Seals
Brand Audit & Refresh, Social Media Collateral
🏊♂️ Swimming earplugs | 🌊 Ocean conservation
3 to 4 weeks
The Challenge
Kate Parsons, founder of Seals, was looking to build and launch her new product, Seals - an environmentally sustainable and charitable option to reusable swimming earplugs. Recently winning the UNSW Founder’s New Wave showcase, she had the momentum to begin setting up her project for launch. To distinguish the brand in the space and showcase its fun, vibrant culture, like the personality of its founder, Kate wanted a brand refresh that would help prepare her brand launch in the right direction, creating the next cult following in the form of swimming earplugs.
The Solution
Key Features & Highlights
How can brands such as sustainable swimming earplugs be designed to create a cult following and establish themselves in a niche but saturated market?
The Approach
With Seals’ unique feature as not only being made out of sustainable materials but to give 50% of its profit to local marine conservation projects, Seals is not only targeting cool Australian ocean swimmers, but also their passion to protect the ocean they swim in.
Similar to the work of a restoration artist, my role as a designer is not strip the original brand’s idea, which was well-aligned to the founder’s values, but to assess and identify what should be preserved and refine it to illustrate the true value of Seals as a brand and a cult identity.
Through analysing and preserving all the successful elements of Seals’ branding and the ways to elevate these features to make them accessible and scalable for production while providing the sensation of bliss and freedom, Seals became a representation of the Australian beachgoer who cares not only for their health, but also for the health of the ocean they swim in.

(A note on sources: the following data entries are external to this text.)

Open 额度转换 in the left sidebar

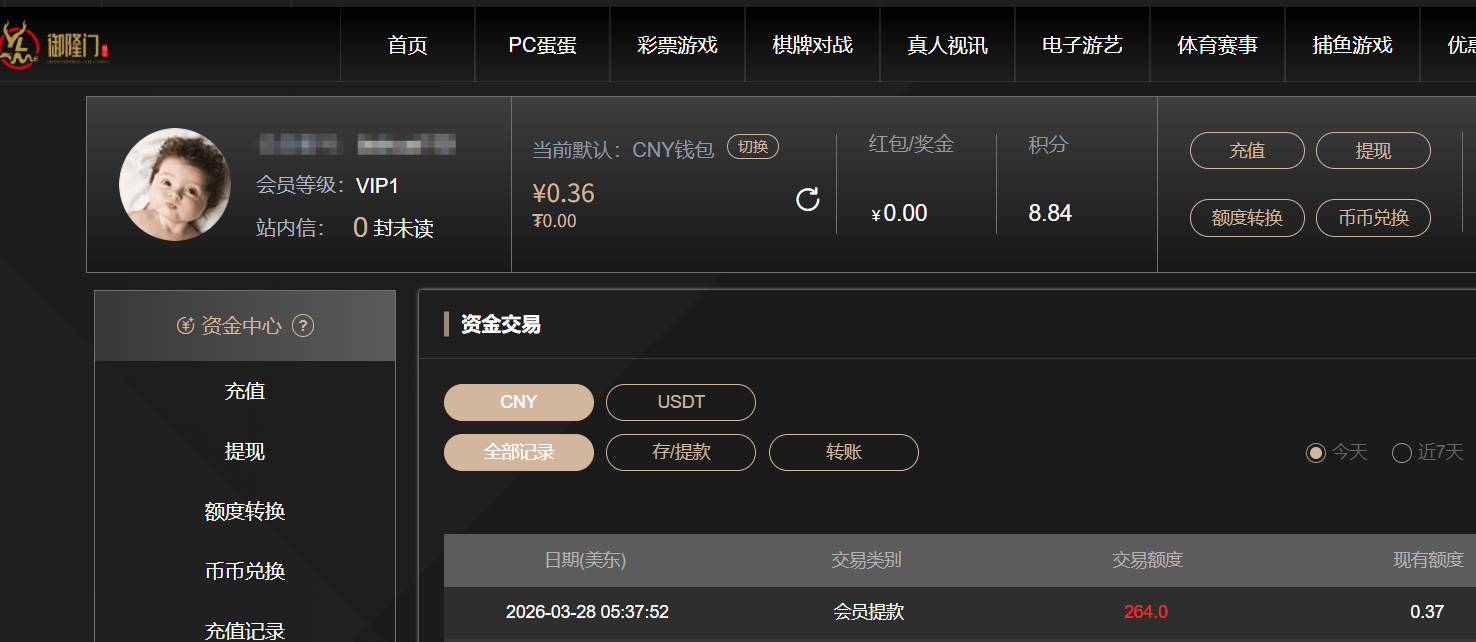[245, 512]
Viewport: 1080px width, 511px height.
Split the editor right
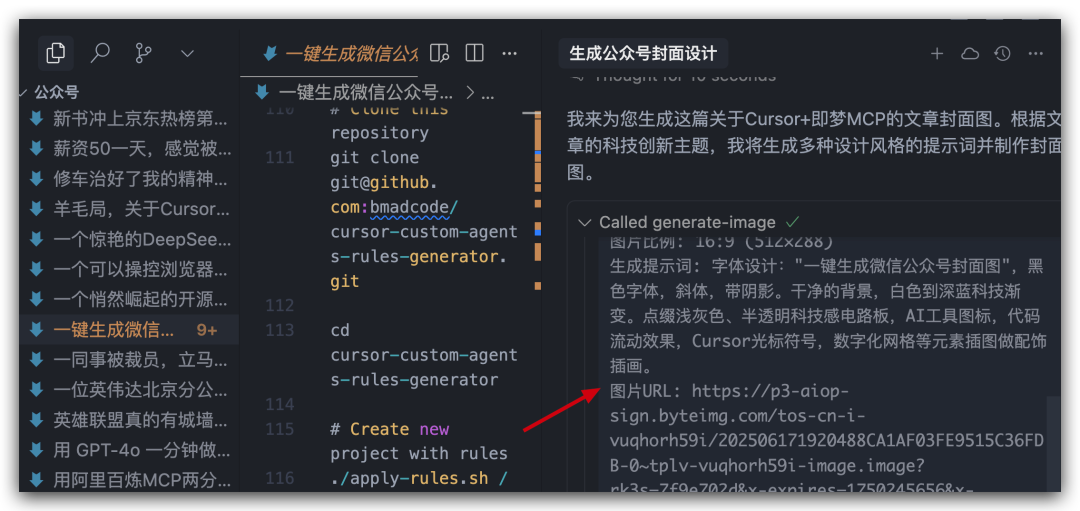[x=474, y=53]
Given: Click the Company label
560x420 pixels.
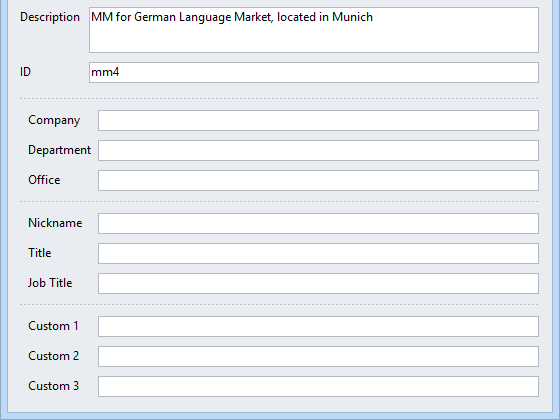Looking at the screenshot, I should [54, 120].
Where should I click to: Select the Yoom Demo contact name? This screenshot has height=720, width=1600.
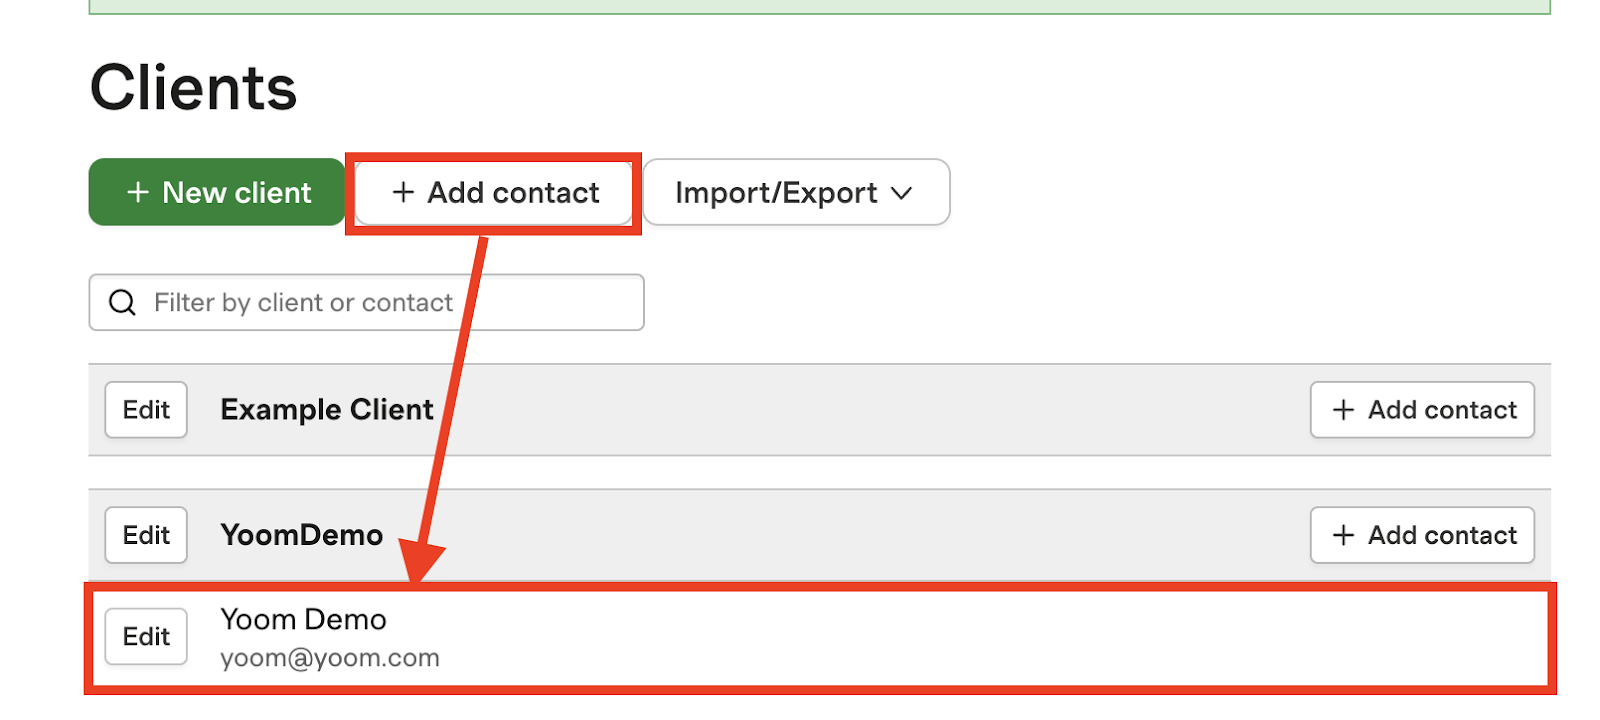(x=303, y=620)
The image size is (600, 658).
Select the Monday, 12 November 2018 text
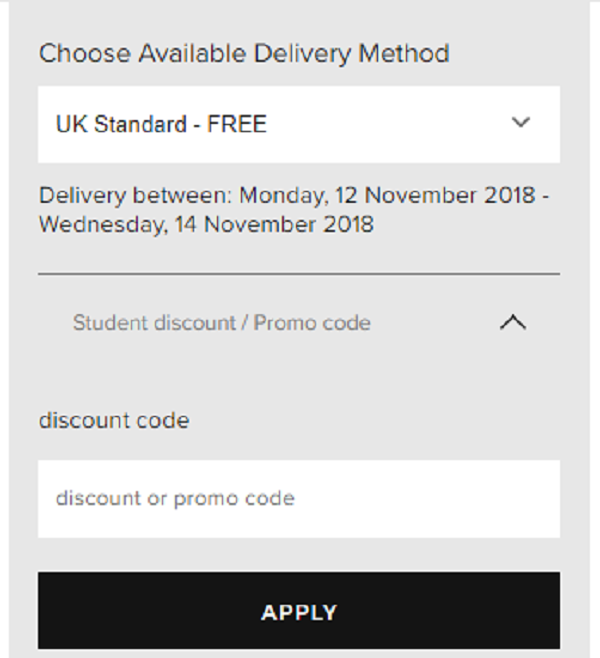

Starting with a high-level review of the brand’s values, target audience and current assets in the provided brief, I identify the things that make Seals be Seals, and the things that can be improved to make Seals more like Seals.
Some things I loved and wanted to keep included:
The use of blue gradients to represent being underwater or in the ocean
The Seal illustration: the abstract details with a nod to Aboriginal art is a beautiful touch and representation of Australia’s nature.
The playful personality within the use of script fonts in the wordmark.
A big challenge for this image, however, is that the logo’s original file could not be retrieved by the founder, meaning we could only work with the PNG file for the time being.
Understanding the key elements that make Seals unique to preserve and to refine shaped my key design decisions on what needed to be changed.
The Outcome
The Reflection
Refreshing this branding kit utilising brand research and competitive analysis early on was the optimal choice to provide a comprehensive and balanced assessment to design a unique and powerful brand and help it to reach its full potential. It created and established the ideal brand vision to achieve the goals of the business and create a brand that deserves a cult following.
While having a tight scope and deadline, I would have loved to expand my deliverables, such as providing a more accessible and digital documentation of brand guidelines (through a Notion site or Canva file) that can be edited and refined over time as the business continues to scale.